Además de decidir la especialidad, el estado determinaba el destino laboral: podía ser asignado a un lugar, como un templo o una población, o también a un colectivo, una expedición, una unidad del ejército o los trabajadores que construyen una pirámide. Y digo trabajadores, que no esclavos, porque las pirámides las construyeron trabajadores libres a sueldo: unos a tiempo completo (especializados como canteros, albañiles, carpinteros…) y otros a tiempo parcial, normalmente campesinos que durante las crecidas del Nilo no podían trabajar en el campo y eran contratados para trabajar en las pirámides. Lógicamente, en las pirámides, por el tipo de trabajo, el médico más demandado era el traumatólogo, que trataba luxaciones, fracturas y heridas.
Así que, de una forma u otra, todos los egipcios tenían asegurada la asistencia sanitaria.
¿Y gratuita?
El estado se hacía cargo del suelo de los médicos que, por otra parte, no debía ser para tirar cohetes. No sabemos si cobraban por convenio y categoría profesional o por los pacientes atendidos. Lo que sí sabemos es que, salvo los que ocupaban los escalones más altos en su organización jerárquica, cobraban menos que un escriba o una nodriza. Según el papiro de la época de Ramsés III que se conserva en el Museo Egipcio de Turín, relativo a la construcción de una pirámide, los médicos aquí destinados cobraban 22 deben de cobre y una nodriza 30’5. Además, y también según este documento, los médicos emitían partes de baja laboral, como evidencian las anotaciones hechas para justificar las ausencias en el trabajo: picadura de escorpión, fracturas de huesos… Dentro de estos motivos justificados hay otros más, más… raros, porque fabricar cerveza para una celebración, la embriaguez o haber recibido una paliza de la mujer en una discusión conyugal, eran motivos que justificaban las ausencias en el trabajo.
Por tener, tenían hasta moscosos (días libres que tienen pactado ciertos colectivos de trabajadores y funcionarios), cinco concretamente. Los egipcios dividían el año en doce meses de 30 días (360) y tres estaciones de 4 meses (inundación del Nilo o Ajet, siembra o Peret y recolección o Shemu), comenzando el año con el inicio de las inundaciones del Nilo.
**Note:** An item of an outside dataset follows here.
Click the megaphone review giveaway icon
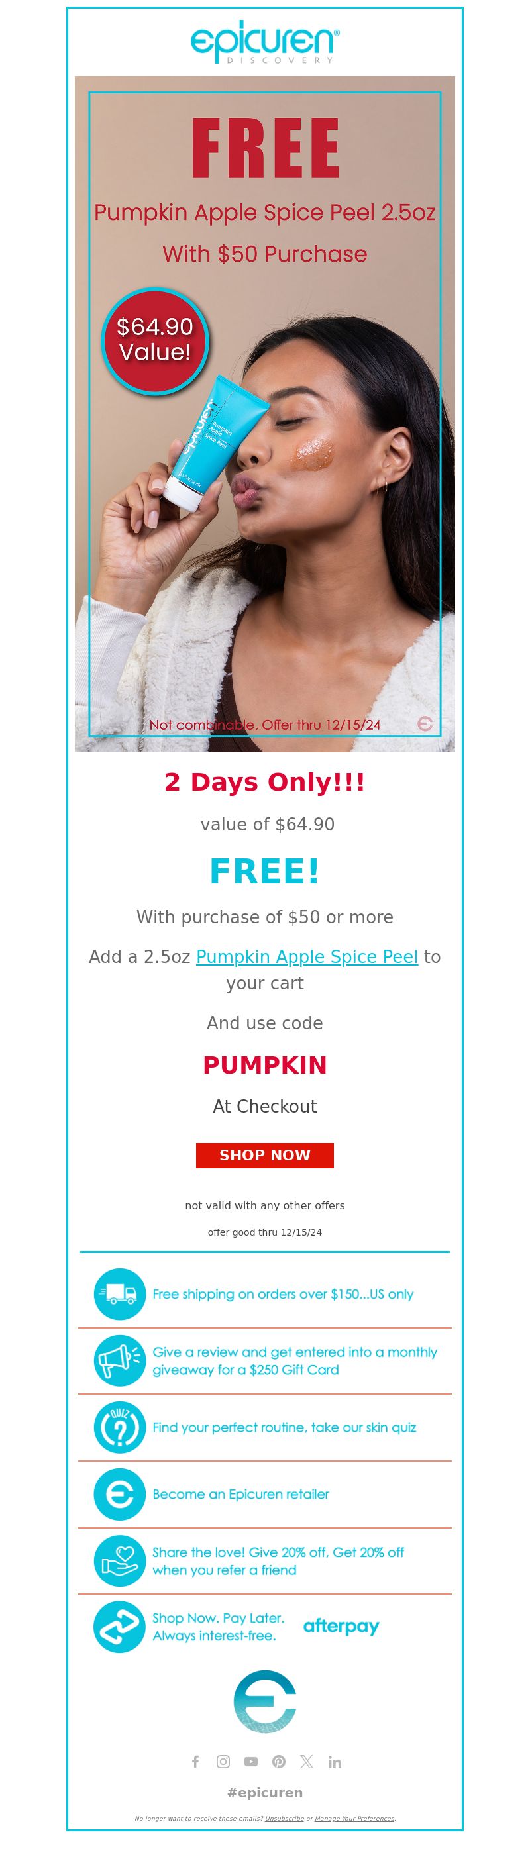 120,1360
Un año de 360 días hacía que las crecidas de Nilo se adelantasen unos días cada año, ya que el movimiento de traslación de la Tierra alrededor del Sol dura 365 días. Y no es un problema menor cuando tu economía se basa principalmente en las crecidas del río. Así que, decidieron tirar de los dioses para “crear” cinco nuevos días a los que llamaron epagómenos.
Según la leyenda, Geb (la Tierra) y Nut (el Cielo) se habían casado sin el consentimiento de su padre Shu (el Aire). Como castigo, se interpuso entre ellos para que no pudiesen estar juntos. Pero llegó tarde, porque Nut ya estaba embarazada, así que Shu prohibió a todos los meses del año que permitiesen dar a luz a Nut. Pero Thot, el dios de la sabiduría, se apiadó de ellos y les ayudó. Para no desafiar la prohibición de Shu, retó a Khonsu (la Luna), encargado de medir el tiempo, a jugar al senet: cada partida ganada por Thot añadiría un día más al calendario. Al ganar 5 partidas seguidas se añadieron cinco días y Nut pudo dar a luz a sus hijos: Osiris, Horus el Viejo, Seth, Isis y Neftis.
Y de esta forma tan original pasó el calendario a tener 365 días, y esos 5 días eran festivos.